Task prompt →
Starting from the line containing "This screenshot has width=1300, height=750.", give again every line through the end of the entries, word for word. Pictures stay out of the copy.

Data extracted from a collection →
# # # # # # #

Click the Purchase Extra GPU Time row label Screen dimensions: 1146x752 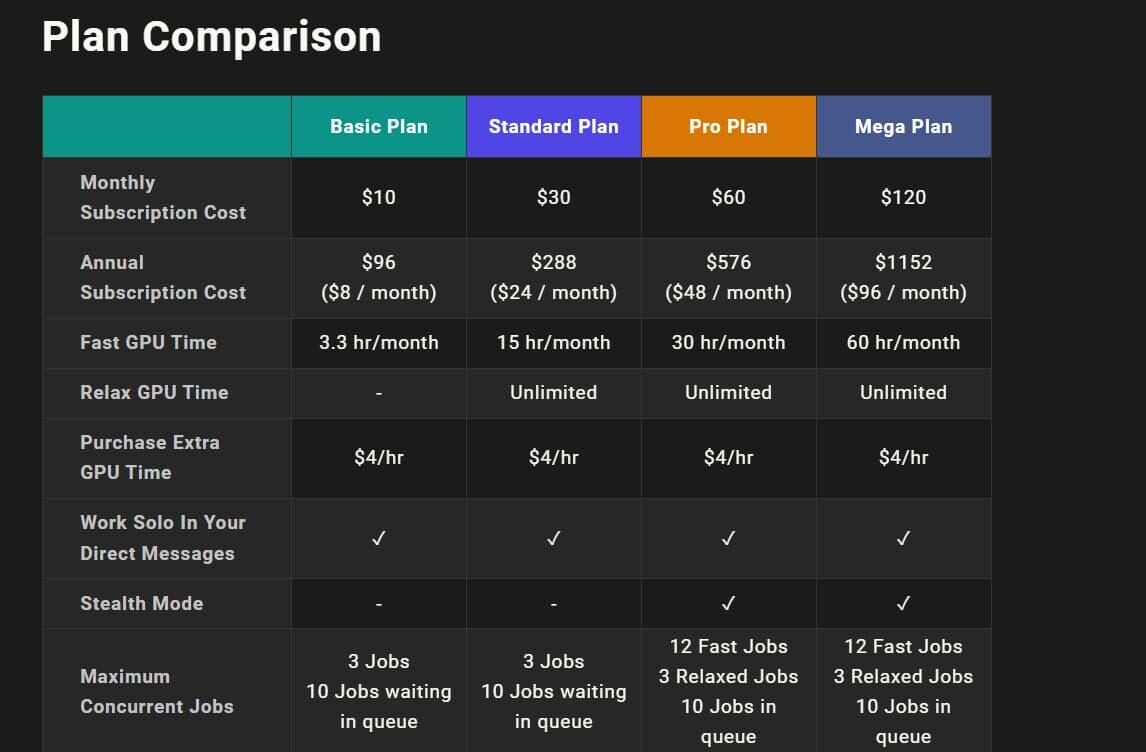(x=150, y=457)
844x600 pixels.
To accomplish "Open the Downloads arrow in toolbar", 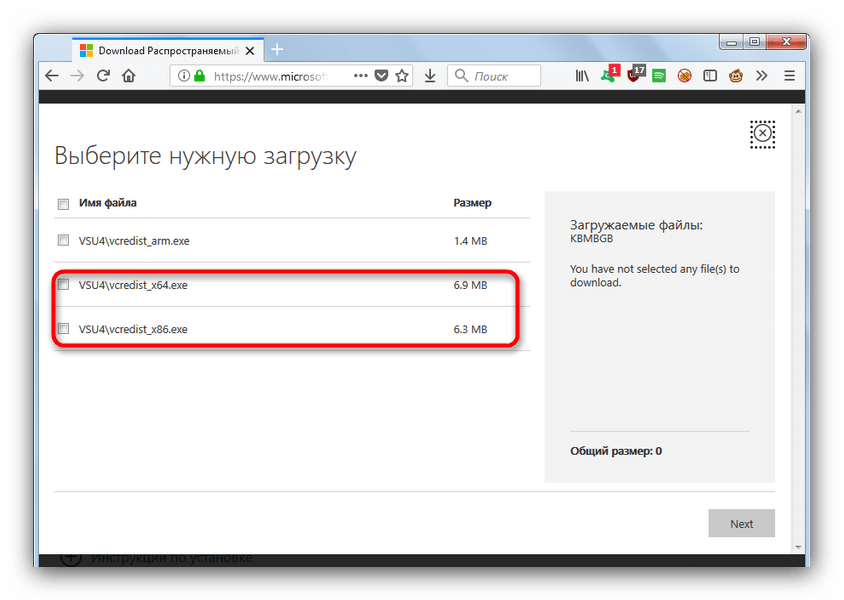I will coord(429,76).
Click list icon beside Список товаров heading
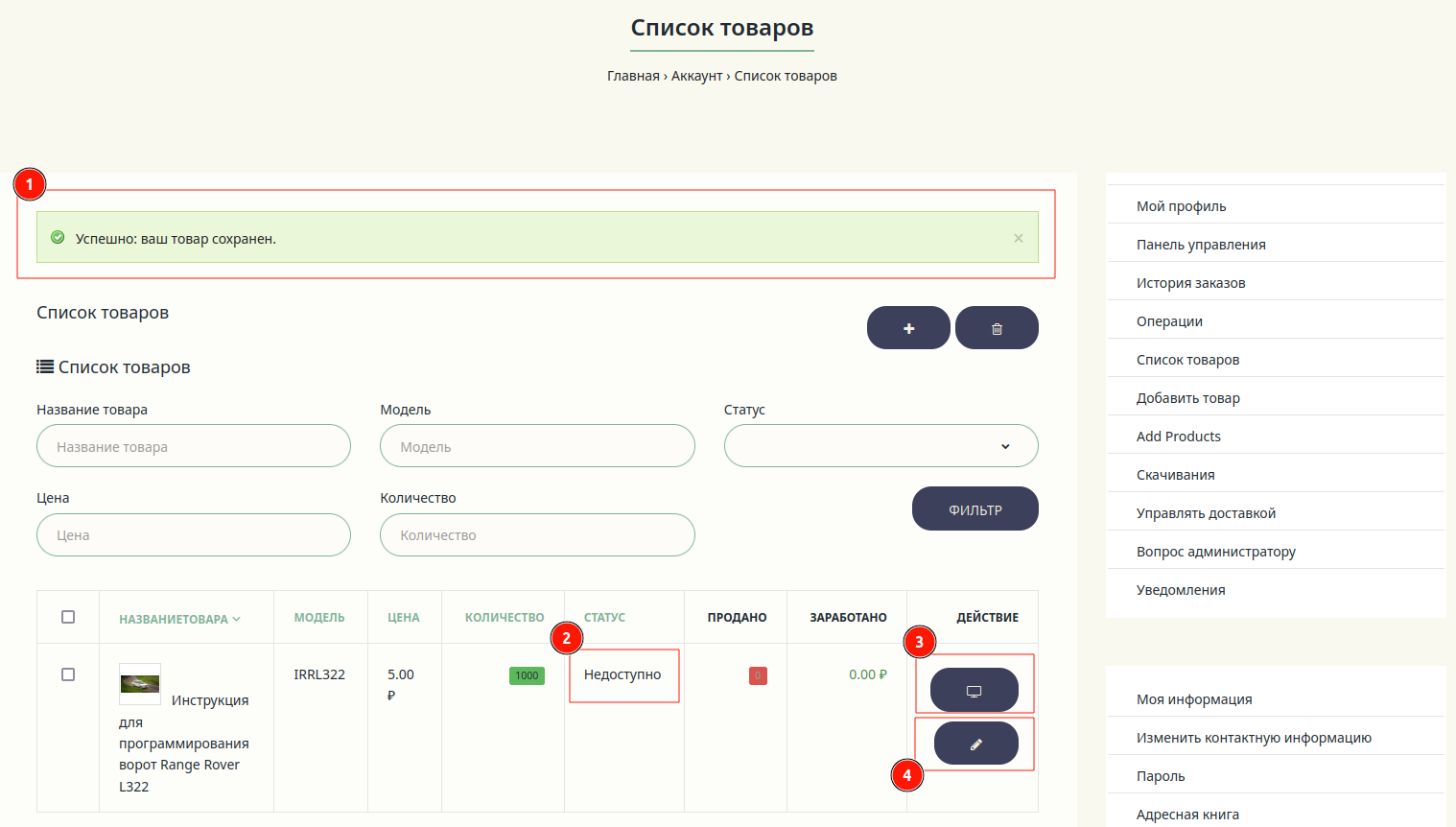 click(45, 366)
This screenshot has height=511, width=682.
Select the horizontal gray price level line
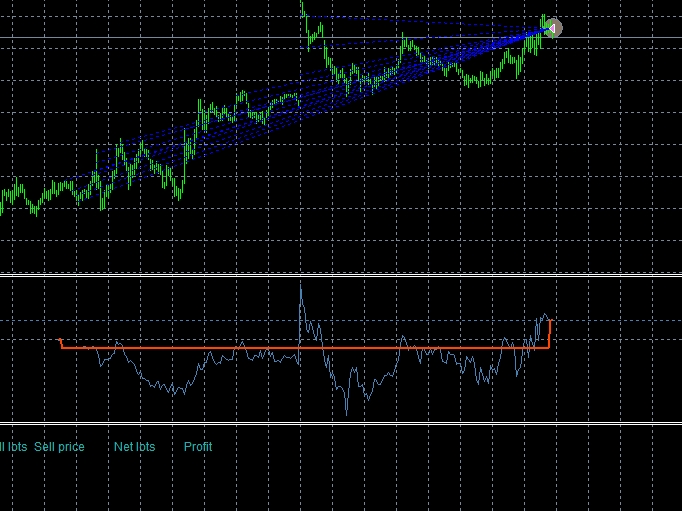(200, 38)
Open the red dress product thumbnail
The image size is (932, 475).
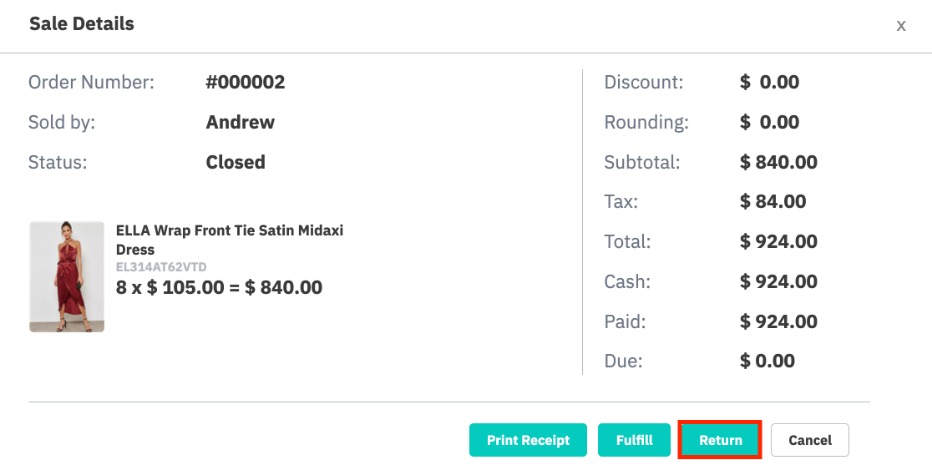click(67, 276)
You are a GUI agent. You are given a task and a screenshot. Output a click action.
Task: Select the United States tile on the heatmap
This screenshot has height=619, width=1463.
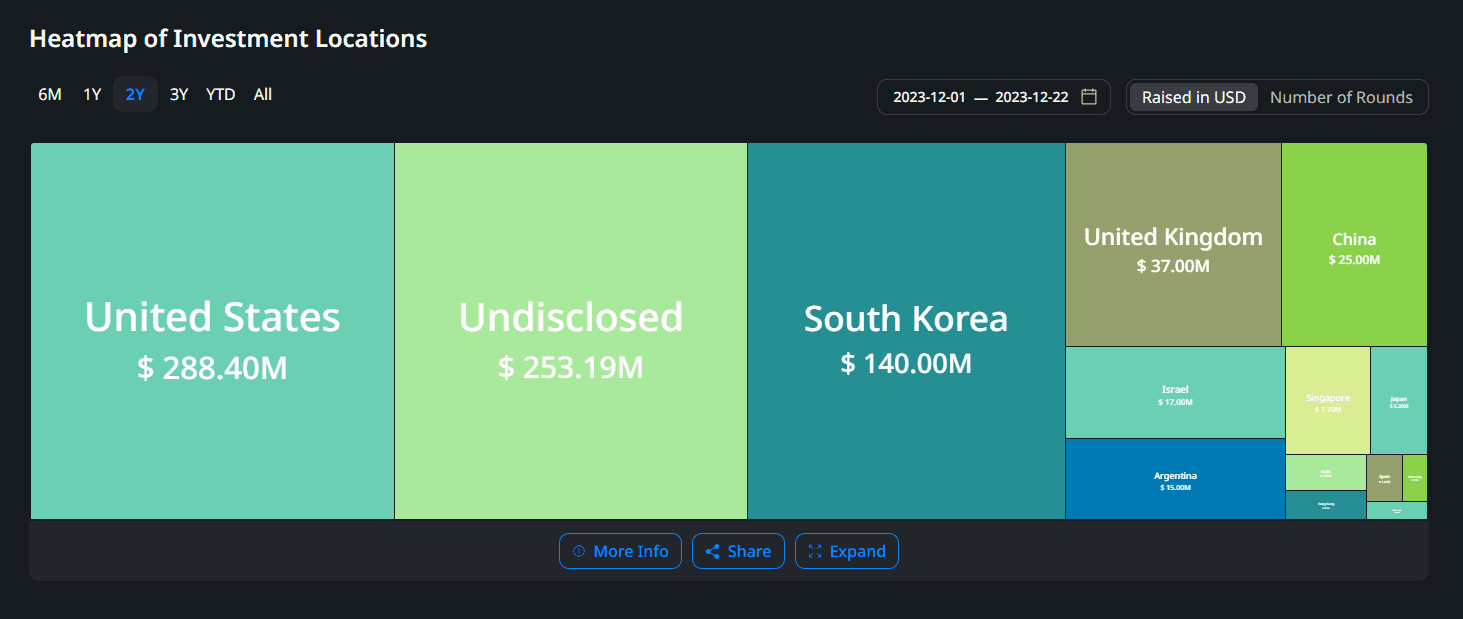click(212, 330)
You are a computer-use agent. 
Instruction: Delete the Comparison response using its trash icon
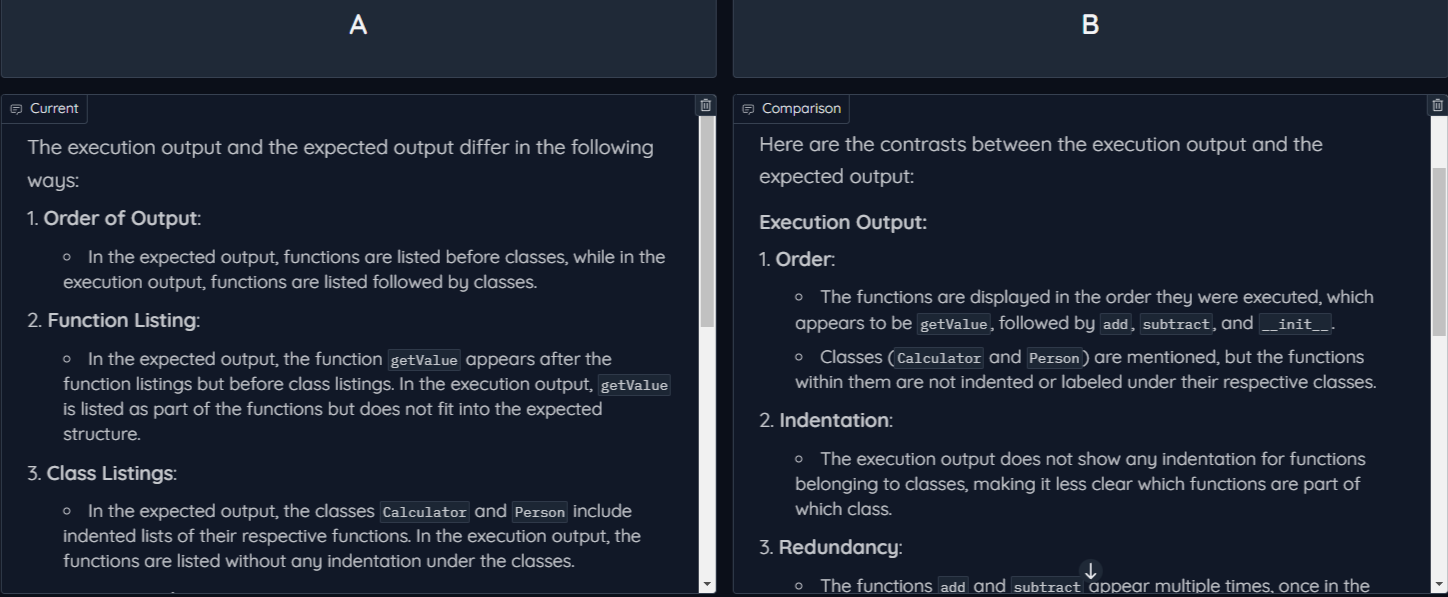(x=1438, y=105)
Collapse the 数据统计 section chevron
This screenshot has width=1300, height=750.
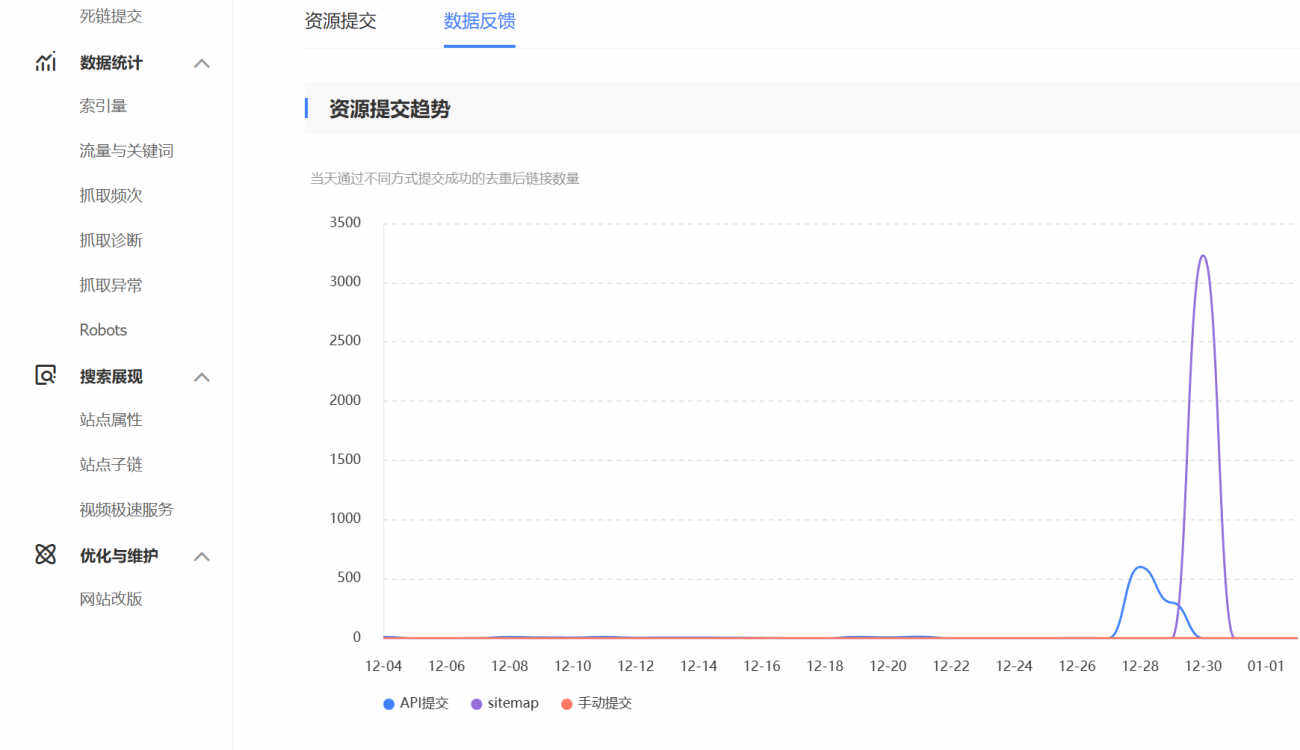click(202, 64)
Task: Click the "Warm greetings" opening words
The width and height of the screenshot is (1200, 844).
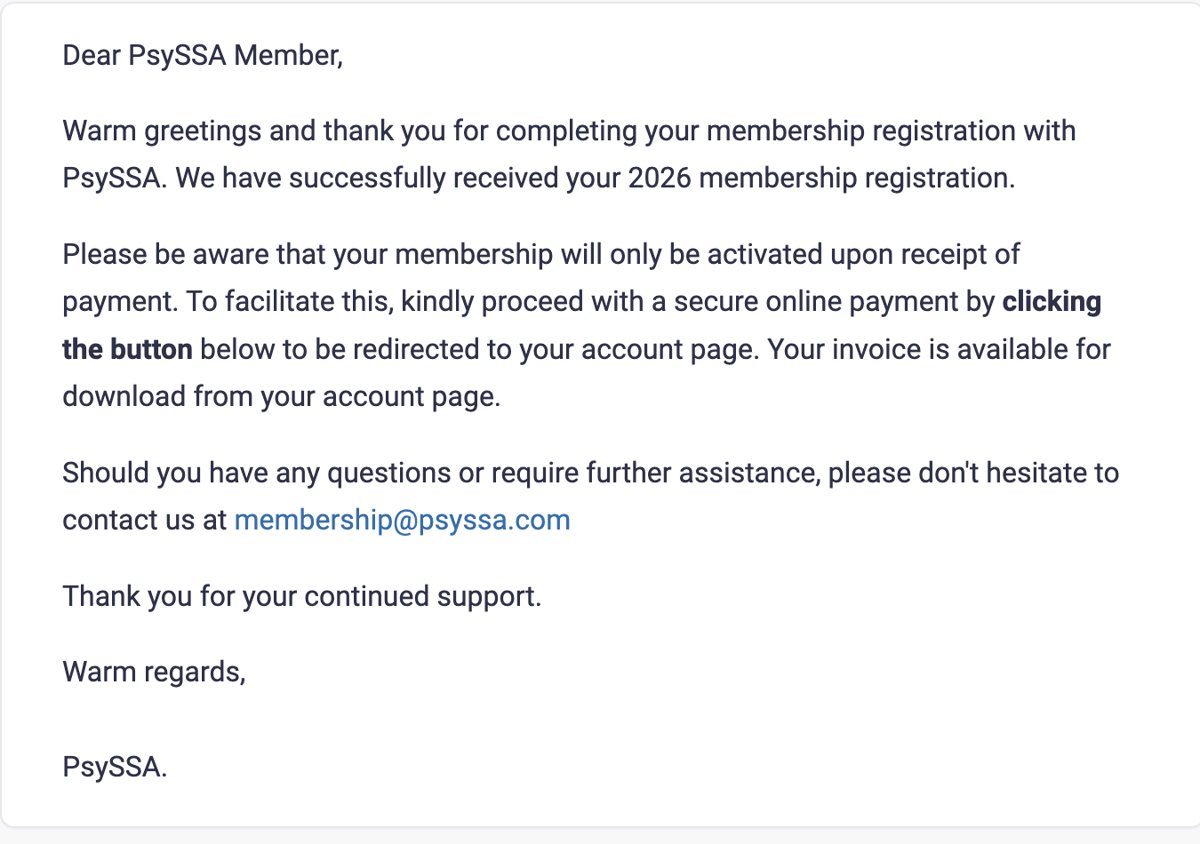Action: [x=163, y=131]
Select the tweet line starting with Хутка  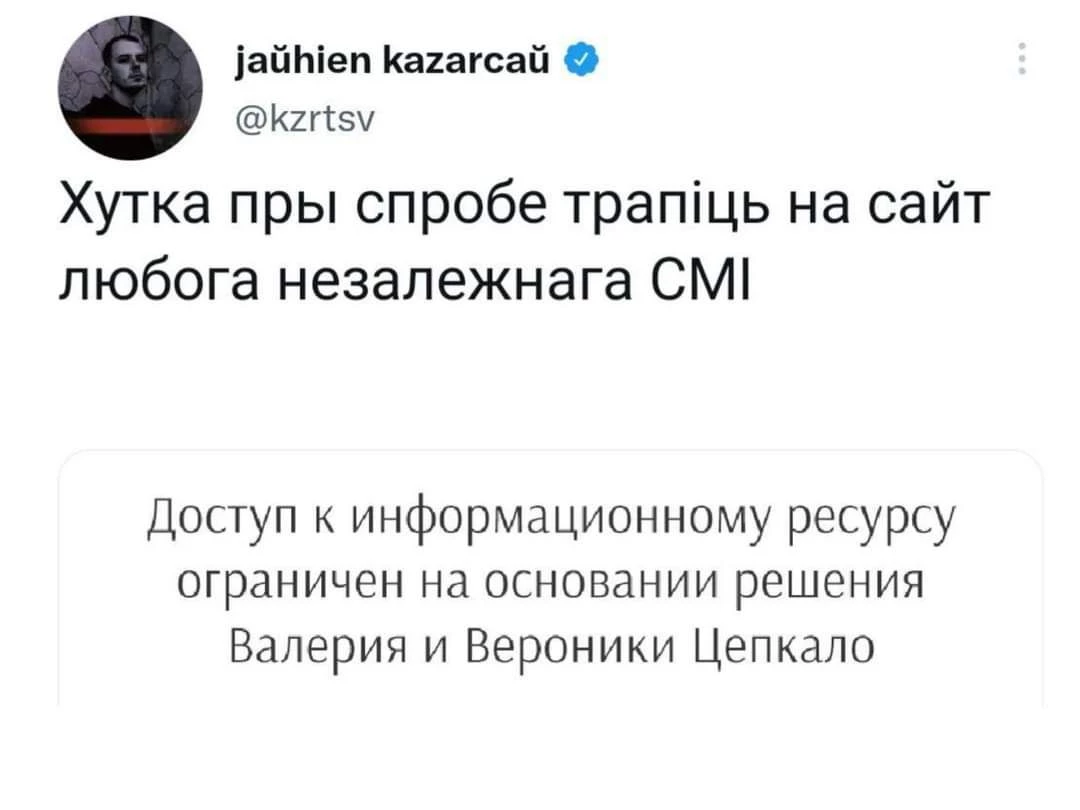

# # # # # # #

The answer →
This screenshot has width=1300, height=750.
click(202, 64)
Task: Click the "Warm greetings" opening words
The width and height of the screenshot is (1200, 844).
Action: [x=163, y=131]
Select the tweet line starting with Хутка  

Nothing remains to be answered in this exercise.